- [EXERCISE GOAL] Write out every line of the items below as a JSON list of strings, one string per line, skipping blank lines.

※ ※ ※

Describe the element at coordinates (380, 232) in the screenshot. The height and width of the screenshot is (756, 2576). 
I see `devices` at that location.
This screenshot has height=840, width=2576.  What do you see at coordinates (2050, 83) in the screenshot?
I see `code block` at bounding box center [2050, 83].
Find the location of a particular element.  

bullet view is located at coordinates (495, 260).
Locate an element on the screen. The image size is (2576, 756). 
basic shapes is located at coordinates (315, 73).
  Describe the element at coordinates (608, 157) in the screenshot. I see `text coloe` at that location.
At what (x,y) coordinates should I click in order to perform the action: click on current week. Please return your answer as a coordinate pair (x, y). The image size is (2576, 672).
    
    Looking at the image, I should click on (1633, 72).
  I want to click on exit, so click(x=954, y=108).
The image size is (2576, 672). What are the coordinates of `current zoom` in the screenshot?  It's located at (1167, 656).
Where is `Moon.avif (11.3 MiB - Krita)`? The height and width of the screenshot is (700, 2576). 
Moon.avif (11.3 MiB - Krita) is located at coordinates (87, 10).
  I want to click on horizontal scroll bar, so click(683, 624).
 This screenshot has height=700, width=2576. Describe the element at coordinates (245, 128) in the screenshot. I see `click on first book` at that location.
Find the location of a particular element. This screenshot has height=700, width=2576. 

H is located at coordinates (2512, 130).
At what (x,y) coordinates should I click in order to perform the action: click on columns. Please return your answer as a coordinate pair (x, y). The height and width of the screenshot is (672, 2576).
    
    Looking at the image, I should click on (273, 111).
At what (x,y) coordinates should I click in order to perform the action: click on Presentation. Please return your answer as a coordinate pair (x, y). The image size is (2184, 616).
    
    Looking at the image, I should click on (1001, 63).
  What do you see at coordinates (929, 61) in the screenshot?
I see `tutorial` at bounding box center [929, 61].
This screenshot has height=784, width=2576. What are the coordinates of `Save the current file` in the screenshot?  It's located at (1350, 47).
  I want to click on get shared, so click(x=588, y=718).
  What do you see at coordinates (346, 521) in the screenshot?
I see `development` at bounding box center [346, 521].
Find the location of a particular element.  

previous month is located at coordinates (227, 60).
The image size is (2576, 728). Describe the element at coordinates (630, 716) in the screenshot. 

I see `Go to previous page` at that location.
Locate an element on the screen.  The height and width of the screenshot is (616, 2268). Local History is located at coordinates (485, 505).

※ ※ ※

- [REPLY]
[
  "Describe the element at coordinates (380, 232) in the screenshot. The height and width of the screenshot is (756, 2576). ",
  "I see `devices` at that location.",
  "This screenshot has height=840, width=2576.  What do you see at coordinates (2050, 83) in the screenshot?",
  "I see `code block` at bounding box center [2050, 83].",
  "Find the location of a particular element.  ",
  "bullet view is located at coordinates (495, 260).",
  "Locate an element on the screen. The image size is (2576, 756). ",
  "basic shapes is located at coordinates (315, 73).",
  "  Describe the element at coordinates (608, 157) in the screenshot. I see `text coloe` at that location.",
  "At what (x,y) coordinates should I click in order to perform the action: click on current week. Please return your answer as a coordinate pair (x, y). The image size is (2576, 672).",
  "    Looking at the image, I should click on (1633, 72).",
  "  I want to click on exit, so click(x=954, y=108).",
  "The image size is (2576, 672). What are the coordinates of `current zoom` in the screenshot?  It's located at (1167, 656).",
  "Where is `Moon.avif (11.3 MiB - Krita)`? The height and width of the screenshot is (700, 2576). ",
  "Moon.avif (11.3 MiB - Krita) is located at coordinates (87, 10).",
  "  I want to click on horizontal scroll bar, so click(683, 624).",
  " This screenshot has height=700, width=2576. Describe the element at coordinates (245, 128) in the screenshot. I see `click on first book` at that location.",
  "Find the location of a particular element. This screenshot has height=700, width=2576. ",
  "H is located at coordinates (2512, 130).",
  "At what (x,y) coordinates should I click in order to perform the action: click on columns. Please return your answer as a coordinate pair (x, y). The height and width of the screenshot is (672, 2576).",
  "    Looking at the image, I should click on (273, 111).",
  "At what (x,y) coordinates should I click in order to perform the action: click on Presentation. Please return your answer as a coordinate pair (x, y). The image size is (2184, 616).",
  "    Looking at the image, I should click on (1001, 63).",
  "  What do you see at coordinates (929, 61) in the screenshot?",
  "I see `tutorial` at bounding box center [929, 61].",
  "This screenshot has height=784, width=2576. What are the coordinates of `Save the current file` in the screenshot?  It's located at (1350, 47).",
  "  I want to click on get shared, so click(x=588, y=718).",
  "  What do you see at coordinates (346, 521) in the screenshot?",
  "I see `development` at bounding box center [346, 521].",
  "Find the location of a particular element.  ",
  "previous month is located at coordinates (227, 60).",
  "The image size is (2576, 728). Describe the element at coordinates (630, 716) in the screenshot. ",
  "I see `Go to previous page` at that location.",
  "Locate an element on the screen.  The height and width of the screenshot is (616, 2268). Local History is located at coordinates (485, 505)."
]